Cleverpedia.com put together this comprehensive list of 75 adult coloring books classified by genre—there’s really something for every taste.
Want them all? There’s even The Monthly Coloring Club — an adult coloring subscription service starting at $4 per month.
Or start by printing free pages: From art nouveau to TV series, stained glass, graffiti, or even cupcakes, Coloring Pages For Adults has a vast array of free designs to get you started. Art Is Fun also offers a variety of designs that you can sneakily print at the office when no one’s looking.

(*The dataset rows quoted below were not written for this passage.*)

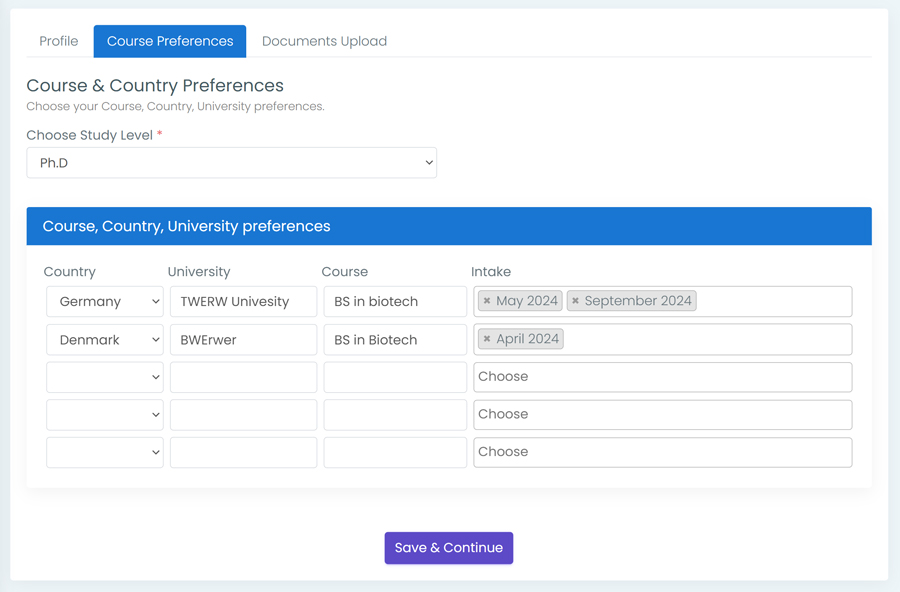Viewport: 900px width, 592px height.
Task: Open the Documents Upload tab
Action: [x=324, y=41]
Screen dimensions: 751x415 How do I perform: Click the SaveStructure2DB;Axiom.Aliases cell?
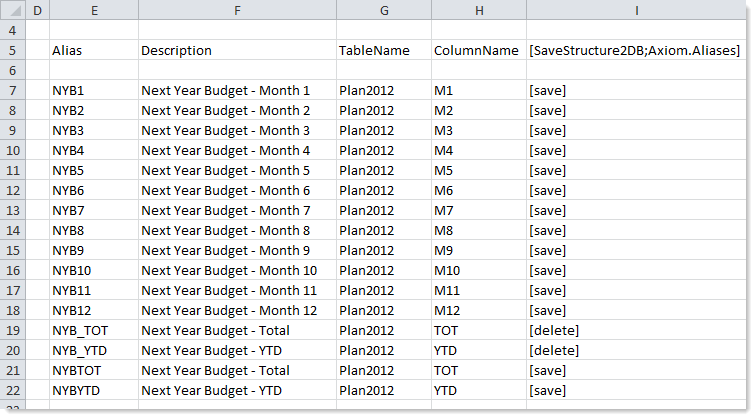pyautogui.click(x=634, y=50)
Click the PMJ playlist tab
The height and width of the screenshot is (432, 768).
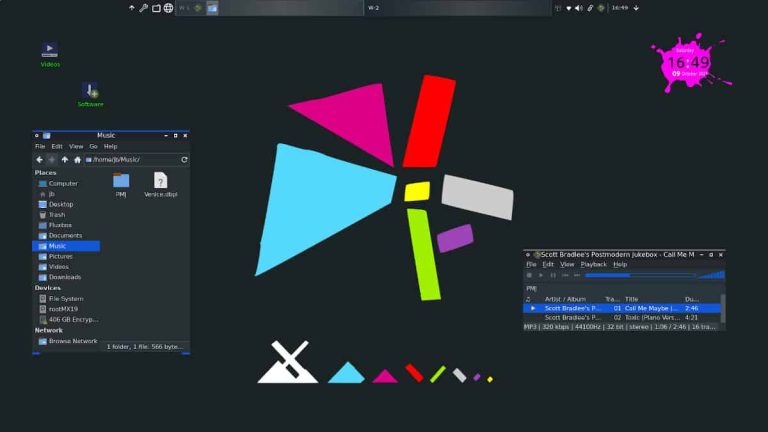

Other Tips To Get Your Color On
The number one complaint from first time colorists is that they picked a book with too intricate of designs. Not only can it be hard on the eyes, but the time it takes to shade in all those tiny squiggles might make you lose interest.
Other insights include:
- Read the reviews if purchasing a coloring book online. Common complaints include a book that doesn’t lay flat or pages that are too see-through.
- Choose variety and richness. If you can, spend a little extra on your coloring tools. Be it crayons, pencils, watercolors, gel pens, markers or pastels, the more color choices and textures, the better your coloring experience.
- Be present. When using coloring as a way to increase well-being, find a way to revel in the solitude of the experience. Reduce distractions and focus your intentions on the colored hues, patterns and strokes you choose.
Ready To Fill In Some Pages?
Even if it didn't make us healthier, many of us would still probably be coloring as adults. It's true, of course, that the inherent fun of coloring might be linked to its de-stressing properties, but I think the activity's helpful qualities are really just an added bonus. At the end of the day, I believe coloring is good for you because it's fundamentally fun.
Keep in mind, if you're dealing with significant mental or emotional issues, coloring isn’t a replacement for art therapy. But for those who just need a hobby to help them chill out, these books could be the ticket.
According to ColoringBooks.net, adults should skip the crayons and go straight for the colored pencils, since precision is everything when it comes to tuning in. And Crayola has a complete guide that shows how to take your tools up a notch by blending colors, shading and adding highlights and lowlights to your newfound masterpieces. Now get to coloring!